Ondertussen in het pand waar Anke en Sandra verblijven is het nodige voorgevallen, precies zoals Anke het heeft gedroomd, is het ook allemaal gebeurd. Ze heeft Anton in zijn pik gebeten, die is ontstoken geraakt en nu pakt hij hen alleen nog met de dildo's en vibrators. Sandra heeft aangehoord hoe Anke alles tot in de kleinste details wist te beschrijven, ook van haar ontvoering uit haar eigen huis, het sms bericht alles. Gelukkig zijn ze alleen nu, Anton heeft hen de vrijheid gegeven in de kelder van het pand en hij zelf is voor een aantal dagen vertrokken naar Engeland om zichzelf zo een alibi te verschaffen. De meiden zitten in het keukentje met hun doorzichtige gewaad aan. In die tijd dat ze hier nu zitten is het Sandra opgevallen hoe slecht Anke eet, als ze al iets eet, is het een muizenkorreltje. Anke waarom eet je zo weinig, vraagt Sandra haar. Er is genoeg, maar toch werk je amper iets naar binnen. Ik voel me niet zo lekker zegt Anke, naar waarheid. Als ik eet, dan raak ik misselijk en heb ik het gevoel dat ik moet spugen. Als ik hele kleine beetjes eet, dan heb ik dit gevoel niet. Het jongere meisje voor haar is ingevallen in haar gezicht en ze ziet er bleekjes uit. Sandra maakt zich ernstig zorgen om haar. Hoe eerder ze worden gevonden des te beter zou het zijn, niet alleen voor zichzelf maar ook voor Anke. Ik ga nog even liggen Sandra, ik voel me echt niet goed. Is goed, Anke, ik kom straks wel even bij je kijken. Voor hun gevoel zitten ze nu een dag alleen, het mooiste zou zijn als ze in die drie dagen dat hij zich uit de voeten heeft gemaakt, zij gevonden zouden worden. Nadat er enige tijd is verstreken, gaat ze toch even kijken bij Anke, het meisje ligt in bed, zweetdruppeltjes op haar voorhoofd zijn duidelijk zichtbaar. Ze is ziek, schiet het door Sandra haar gedachten, snel terug lopend naar de keuken, pakt ze een emmer uit één van de kastjes en loopt ermee naar de douche. Hier vult ze deze voor de helft met koud water. Een washand pakkend loopt ze naar hun slaapkamer, naast haar plaatsnemend doopt ze de washand in de emmer wringt hem uit en haalt hem over haar gezicht. Anke voelt gloeiend heet aan, het enige wat Sandra kan doen, is haar hoofd afnemen met koud water.

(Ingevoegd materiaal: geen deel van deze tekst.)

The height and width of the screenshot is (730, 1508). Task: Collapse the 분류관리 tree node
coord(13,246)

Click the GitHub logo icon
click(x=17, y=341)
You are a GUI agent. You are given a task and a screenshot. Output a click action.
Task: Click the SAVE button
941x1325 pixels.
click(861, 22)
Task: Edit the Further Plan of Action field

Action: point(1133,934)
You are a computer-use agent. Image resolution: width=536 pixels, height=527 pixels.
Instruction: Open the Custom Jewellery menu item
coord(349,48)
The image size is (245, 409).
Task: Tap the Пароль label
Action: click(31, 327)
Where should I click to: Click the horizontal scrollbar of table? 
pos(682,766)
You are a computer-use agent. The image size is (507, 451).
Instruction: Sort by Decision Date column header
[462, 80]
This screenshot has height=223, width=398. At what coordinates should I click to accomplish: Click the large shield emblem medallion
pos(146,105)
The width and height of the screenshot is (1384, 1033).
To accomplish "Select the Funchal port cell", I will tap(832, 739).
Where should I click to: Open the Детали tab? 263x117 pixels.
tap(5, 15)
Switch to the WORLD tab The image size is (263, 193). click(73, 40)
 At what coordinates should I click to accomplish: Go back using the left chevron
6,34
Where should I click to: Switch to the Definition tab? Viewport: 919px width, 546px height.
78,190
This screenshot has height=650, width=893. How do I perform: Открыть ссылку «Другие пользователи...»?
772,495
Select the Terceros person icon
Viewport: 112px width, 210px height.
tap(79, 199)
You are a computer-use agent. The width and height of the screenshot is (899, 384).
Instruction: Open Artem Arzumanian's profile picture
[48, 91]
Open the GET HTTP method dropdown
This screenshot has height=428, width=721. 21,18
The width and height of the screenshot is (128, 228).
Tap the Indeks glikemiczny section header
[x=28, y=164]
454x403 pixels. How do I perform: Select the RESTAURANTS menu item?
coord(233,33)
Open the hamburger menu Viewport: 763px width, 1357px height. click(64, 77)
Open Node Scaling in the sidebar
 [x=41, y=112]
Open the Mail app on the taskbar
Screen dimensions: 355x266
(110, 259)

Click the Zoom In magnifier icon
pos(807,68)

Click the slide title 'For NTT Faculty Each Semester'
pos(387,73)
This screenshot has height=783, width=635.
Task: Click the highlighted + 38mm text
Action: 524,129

Joris fietst over het verlaten industrie gebied als hij een stem in zijn gedachten hoort zeggen; je bent te ver, je moet terug. Geschrokken van deze toch wel luide stem, maakt hij gelijk rechtsomkeert. Daar bij die hoop takken, het lijkt wel een ingang, van zijn fiets afstappend die hij iets verderop bij een hoop andere fietsen zet, om niet op te vallen loopt hij terug. Het is een paadje wat uit het zicht wordt onttrokken. Snel loopt hij het pad op, inderdaad staat hier een pand, smerig uitziend aan de buitenkant, loopt hij voorzichtig verder. De deur van het pand is niet op slot, zachtjes de deur openend loopt hij naar binnen. Binnen gekomen ruikt hij een verflucht, maar hij kan niet zien dat er iets geverfd is. Zijn verstand zegt hem door te lopen, ook de stem in zijn gedachten zegt dat hij verder het gebouw in moet gaan. Zo te horen is er niemand aanwezig, hij heeft ook geen auto zien staan voor het pand. Al zijn moed bij elkaar rapend roept hij voorzichtig: hallo, is daar iemand? Niets hoort hij, nu iets luider roept hij opnieuw; hallo is daar iemand. Sandra hoort flauw ergens iemand roepen, niet goed wetend waar het vandaan komt luistert ze gespannen. Joris, hoort ze Anke fluisteren, Joris ik ben hier…dan zakt ze weg, Sandra tilt haar oogleden iets omhoog en ziet dat haar ogen helemaal weggedraaid zijn. Uit het kamertje lopend, loopt ze richting het trappetje, ze hoort voetstappen in het gebouw, toch bang dat Anton eerder is teruggekomen dan dat hij zei; wacht ze gespannen af. Opnieuw hoort ze een stem roepen; hallo is daar iemand? Het is nu of nooit denkt Sandra. We zijn hier, roept ze uit, hier beneden… Nu hoort ze gehaaste voetstappen, dan een klopje op de deur, hallo word er weer geroepen. Hallo, roept Sandra terug, Joris ben jij dat? Joris geschokt door het feit dat hij bij zijn naam wordt genoemd is even helemaal stil, dan zegt hij; ja ik ben het Joris, is Anke daar ook? Ja, antwoord Sandra, maar het gaat niet goed met haar, ze heeft het bewustzijn verloren, ze is ziek. Joris geschokt door deze onthulling graait naar de klink, maar deze is op slot, opnieuw graait hij naar zijn zakken op zoek naar zijn telefoon. Beneden in het pand heeft hij echter geen bereik. Sandra zegt hij aarzelend; ja zegt ze zacht, ik ben zo terug, ik heb hier geen bereik, ik beloof het ik kom terug. Echt, fluistert ze, echt antwoord hij, ik kom terug. Dan hoort ze zijn voetstappen verdwijnen.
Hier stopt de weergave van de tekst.